TinyBrain & Eye

There is a new project, and it is a perfect playground for an OCR software. It's called TinyBrain and it makes your computer listen to your commands.

I might write more about this.

Eye Alpha 10

I'm putting a new version (Alpha 10) out there. This version's major new feature: Character corrections are now associated to the original image which makes them much more persistent and easier to use. I hope it works as intended - if you encounter any problem, feel free to drop me a line.

Eye goes international (and Germany still sucks)

Hey folks -

I'm a bit distracted by "real life" this week, i. e. non-computer development work. Various kinds of idiots are begging for my attention: idiot landlords and their idiot representatives, idiot politicians and evil idiot bureaucrats. And to top it all off, some neighbors who feel they need to be obnoxiously loud every other day.

#### What the exercise asks:
Can you print the TinyBrain and Eye post word for word, starting with "There is a new" and going on through "every other day."? The listing isn't needed for anything here.

#### Collected data:
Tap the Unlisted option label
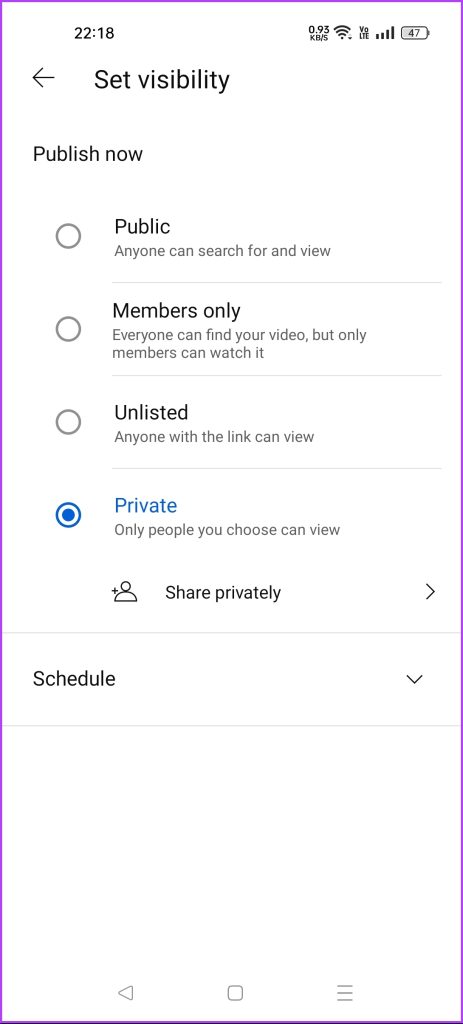The image size is (463, 1024). (151, 412)
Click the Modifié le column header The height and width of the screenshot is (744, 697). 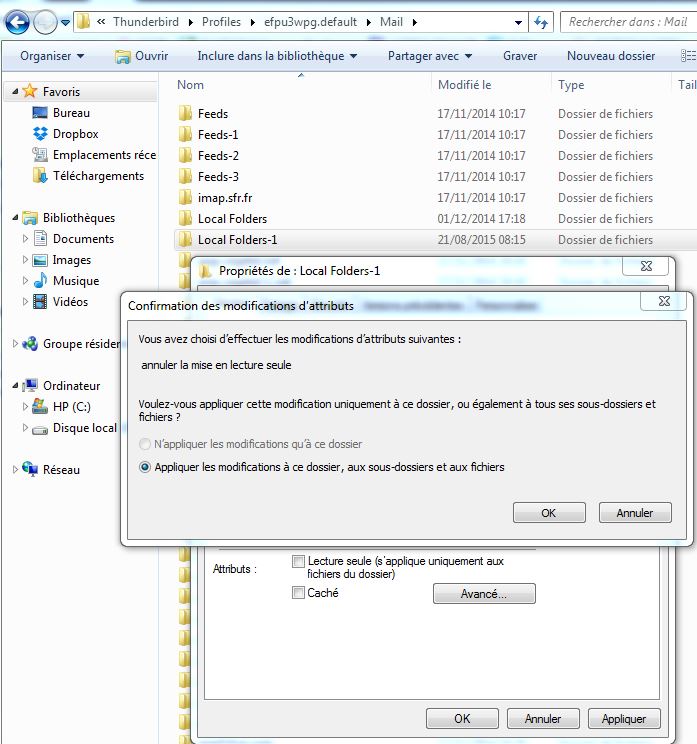(465, 85)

#### Problem solution:
There is a new project, and it is a perfect playground for an OCR software. It's called TinyBrain and it makes your computer listen to your commands.

I might write more about this.

Eye Alpha 10

I'm putting a new version (Alpha 10) out there. This version's major new feature: Character corrections are now associated to the original image which makes them much more persistent and easier to use. I hope it works as intended - if you encounter any problem, feel free to drop me a line.

Eye goes international (and Germany still sucks)

Hey folks -

I'm a bit distracted by "real life" this week, i. e. non-computer development work. Various kinds of idiots are begging for my attention: idiot landlords and their idiot representatives, idiot politicians and evil idiot bureaucrats. And to top it all off, some neighbors who feel they need to be obnoxiously loud every other day.